I have never been a fun of sanctions. I believe sanctions only punish innocent people – the same people it meant to be protecting. Zimbabwe is one of the recent examples. Despite improving political atmosphere and economy, Zimbabwe is far from where it once was – sanctions have wrecked the country. Ordinary have paid a heavy price as a result of sanctions that were meant to force President Robert Mugabe’s regimes to improve its decimal human right record.
Zimbabweans who can leave the country have left – It is said to be Africa’s biggest ‘exodus from a country not at war.’ Many have fled to surrounding countries, mostly South Africa where they encounter the fear of having to leave in fear of perennial xenophobic attacks. These migrants lack the ‘refugee status’ as South Africa, just as all the Southern Africa countries, has not formerly recognise Mugabe’s human rights abuses.
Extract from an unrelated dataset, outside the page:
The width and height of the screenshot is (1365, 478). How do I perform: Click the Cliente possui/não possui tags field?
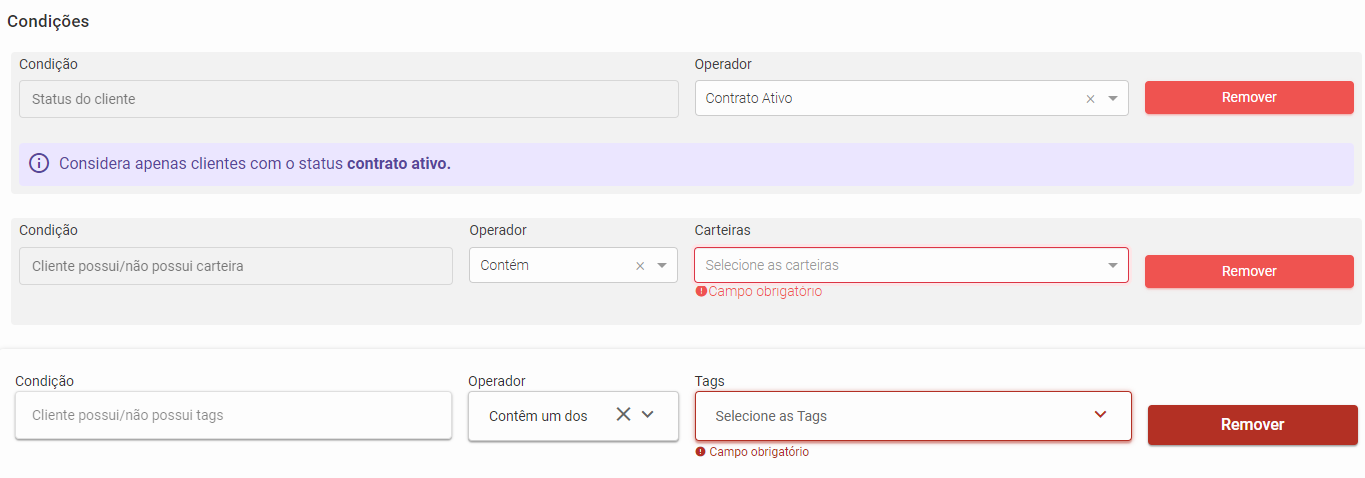click(233, 415)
Most of them end up with the ‘illegal immigrant’ status, as a result. suffice it to say, this leaves them without any protection and therefore prone to exploitation.
Southern Africa’s regional grouping body SADC have now come up with a plan: they are sending a delegation of three leaders to the donor countries with an aim of persuading the donors to revoke the sanctions. The three leaders are South Africa’s Jacob Zuma, Namibia’s Hifikepunye Pohamba, Rupiah Banda of Zambia. The delegation’s argument is that “lifting [the] sanctions would give a chance to the efforts we [the SADC region] are making there and empower Sadc to do more on Zimbabwe.”
It would appear that the elephant in the room is now awake. SADC can no longer look the other way pretending not see; it has realiased that the problems in Zimbabwe are not Zimbabwe’s alone; they are regional. Zimbabwe’s economic meltdown has turned out to be an immigration problem in South Africa and a loss of trading partner for the lest of the region. But why has it taken SADC this long to wake up to the reality?
Nothing is impossible, so they say. But how can the SADC delegation realistically convince the donor countries on Zimbabwe’s human rights situation when the SADC countries did not formerly recognise it? Is this not double standard?
I have no doubt that SADC has all the good intentions and I hope they succeed, for the ordinary people of Zimbabwe, if anything. Yet I cannot stop wondering what role will Mugabe play in restructuring Zimbabwe should the SADC delegation succeed – having in mind that Mugabe is still enjoying SADC impunity – will SADC ask Mugabe to step-aside? I can only hope there is a plan in place.